Joy

par Petrichor, le 29 octobre 2019
Adina : j’avoue, j’aimais bien aussi le premier Joy reformulé, dans le nouveau flacon. Il y a 10 ans, dans mon Douglas de province, c’est comme ça que je l’ai connu. Mais depuis, j’ai racheté des testeurs, et j’ai testé en boutique. J’estime que la magie n’opère plus et que la formule a glissé, encore.
Joy EDT vintage :
Le départ est déplaisant, c’est une odeur d’eau croupie dans un vase, plutôt que le bouquet de fleur qu’il contient. (La faute à la civette ?)
Mais après, Joy EDT se rattrape énormément sur les tissus, par bouffées aphrodisiaques rose fuchsia : rose, rose, iris, ylang. Il prend la tête, et il dure longtemps.
Joy extrait : Il est plus charnel et patiné, au détriment du sillage et de la radiance. Je le trouve bien, mais pas sublime comme l’EDT.
"L’eau de joy" -EDP ancienne- : je la déconseille.
Je crois que c’est une création tardive. C’est un ambre gris, avec une rose tradi qui prend un côté "pomme blette", avec une trace d’ambre dans le fond. Bref, c’est hors sujet.
Rétrospectivement, je trouve que Luca Turin s’est trompé -ou a été trompé- quand il a dit que sous Duriez Joy n’avait pas été altéré.

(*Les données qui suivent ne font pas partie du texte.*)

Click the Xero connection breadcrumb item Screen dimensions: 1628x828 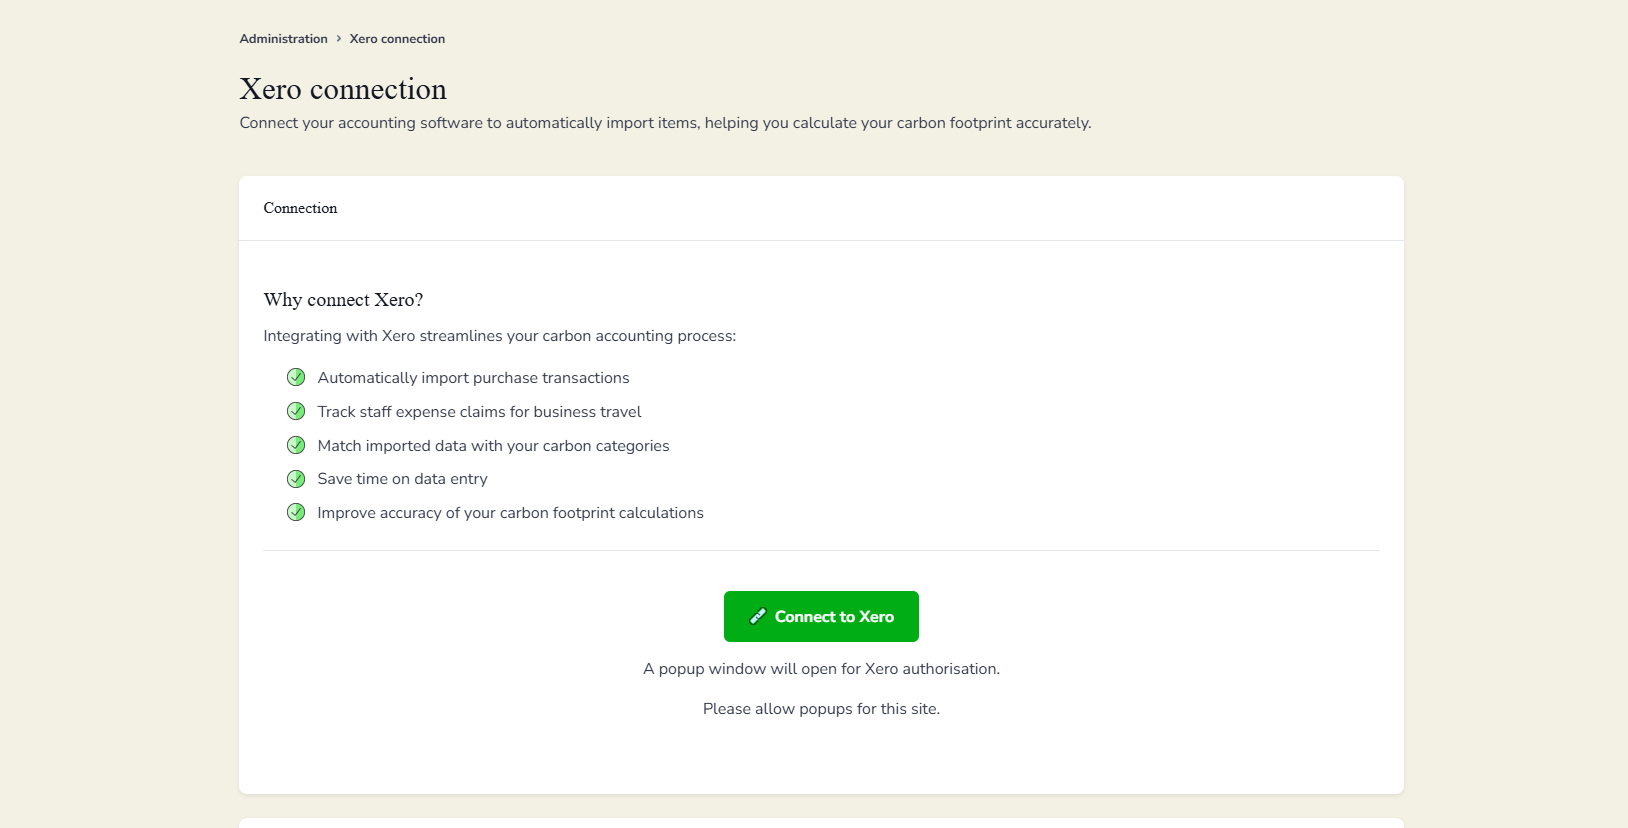[x=397, y=39]
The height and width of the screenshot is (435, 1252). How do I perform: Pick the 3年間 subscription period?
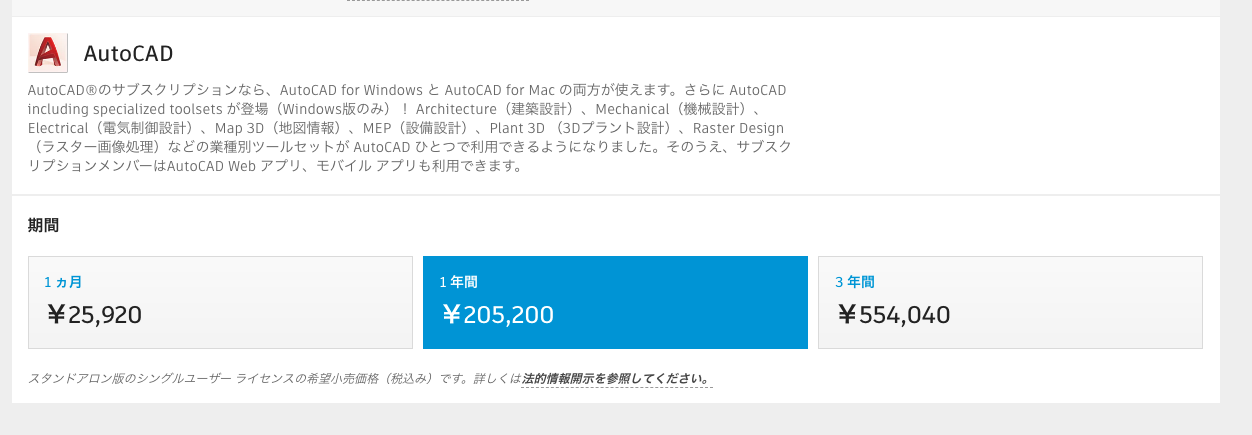click(1010, 302)
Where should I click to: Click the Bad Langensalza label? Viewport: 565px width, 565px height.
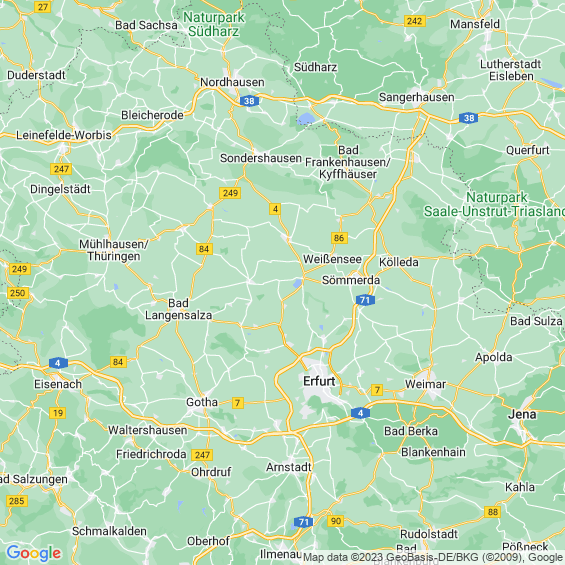pos(178,309)
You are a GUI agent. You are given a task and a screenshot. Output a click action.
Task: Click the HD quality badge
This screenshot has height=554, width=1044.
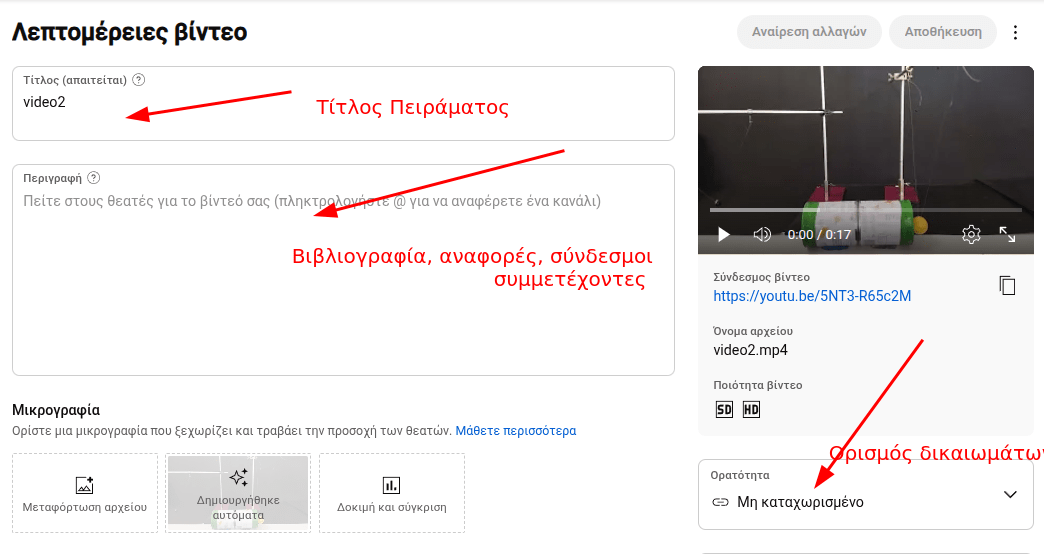pos(751,409)
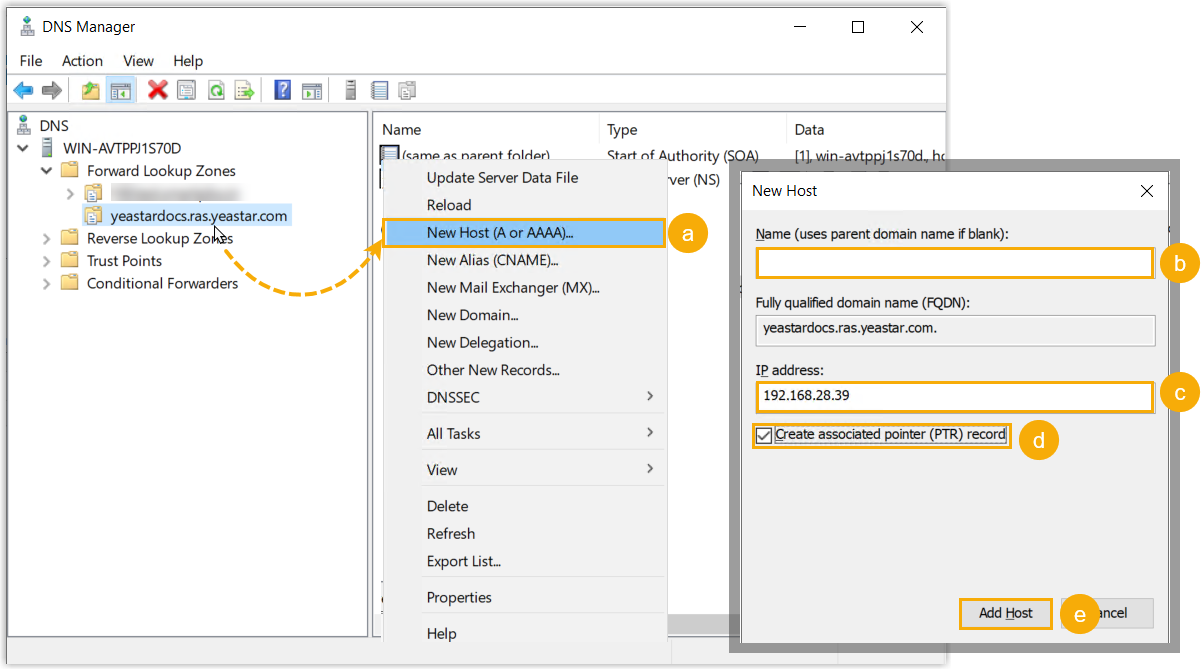Click the Up One Level folder icon
The width and height of the screenshot is (1201, 670).
(91, 91)
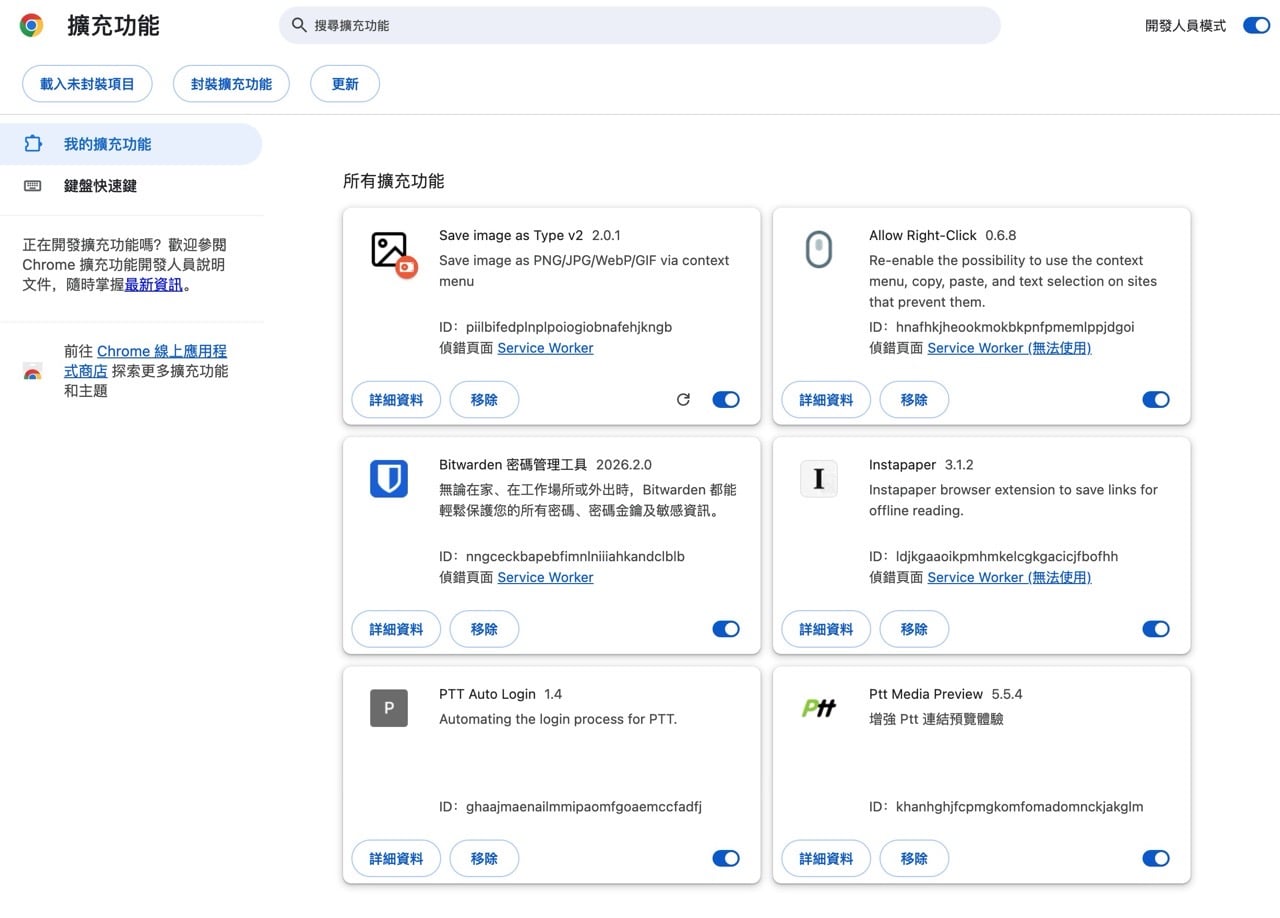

Je ne suis pas manichéen non plus. La sur-chasse du musc tonkin des années 1950 à 1980 est à déplorer, ainsi que les conditions de vie d’une civette en captivité. La chimie a du bon.
Tant qu’on peut trouver sur ebay des pommes de 7ml d’extrait, neuve avec leur baudruchage, et des EDT vintage à 1€ le ml, parce que les gens sont rebuté par le début, il n’y a pas de raisons d’acheter ces mauvais flacon Patou en ventes privées.
J’ai déjà acheté auprès de ce vendeur hong-kongais :
https://www.ebay.com/sch/m.html?_odkw=&_ssn=trendyground2009&_sop=15&_armrs=1&_dmd=2&_osacat=0&_from=R40&_trksid=m570.l1313&_nkw=patou&_sacat=0
Je dois réessayé "Nuit de longchamp", l’EDT actuel de Lubin. Sur touche il réussit l’accord de Joy avec son ylang, son iris... Il a un fond mousse qui me rappelle "Odalisque" de Nicolaï. Pourtant Turin le descend en lui donnant 2/5.